Es ist dennoch beeindruckend, mit wie viel Liebe zum Details diese Welt und ihre Hintergründe gestaltet sind. Atemlos treibt der Regisseur seine stets dynamische Kamera durch aufwändige Sets, begleitet von einem Soundtrack, der passend dazu elektrisierend wirkt. Anders als sein Regisseur versteht es Chazelles Stamm-Komponist Justin Hurwitz jedoch, Akzente zu setzen. Seine Musik ist meisterhaft und sicherlich das Beste an diesem Film, spielt mit allerlei Varianten des Jazz, und untermalt die Wege der drei Protagonist*innen mal berauschend chaotisch, mal sanft melancholisch.
Die drei Stunden vergehen wie im Flug und halten sich nicht mit Langeweile auf.

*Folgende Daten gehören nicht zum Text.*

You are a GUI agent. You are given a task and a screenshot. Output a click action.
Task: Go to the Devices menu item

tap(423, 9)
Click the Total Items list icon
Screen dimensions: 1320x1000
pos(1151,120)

Der Film unterhält trotz seiner Schwächen gut. Die drei Stunden vergehen wie im Flug und halten sich nicht mit Langeweile auf. Während besonders zwischenmenschliche Entwicklungen zum Ende hin etwas arg schnell erzählt werden, lässt sich Chazelle in seiner Abschlussszene zu einer nostalgischen Montage diverser bekannter Szenen der Filmgeschichte hinreißen. Damit möchte er wohl darauf hinweisen, was auf Babylon folgte, wie schön und wie magisch dieses Hollywood, aber auch das Weltkino sich noch entwickelte. Er bricht mit der Illusion des Films und quasi die vierte Wand, jedoch völlig aus dem Nichts und stilistisch unmotiviert. Es ist der Versuch, „Babylon“ zu einem von jenen Filmen hochzujubeln, er soll in einer Reihe stehen neben „Die Reise zum Mond“, „Die Passion der Jungfrau von Orléans“, „2001“, „Persona“, und vielen mehr. Dieser Anspruch ist leider höchst vermessen, und kann von keinem Regisseur der Welt eingefordert werden. Auch nicht von Damien Chazelle, dessen inszenatorisches Talent in diesem Film Opfer von Größenwahn wurde, und der, obgleich in neuem Gewand, bloß Altes erzählt.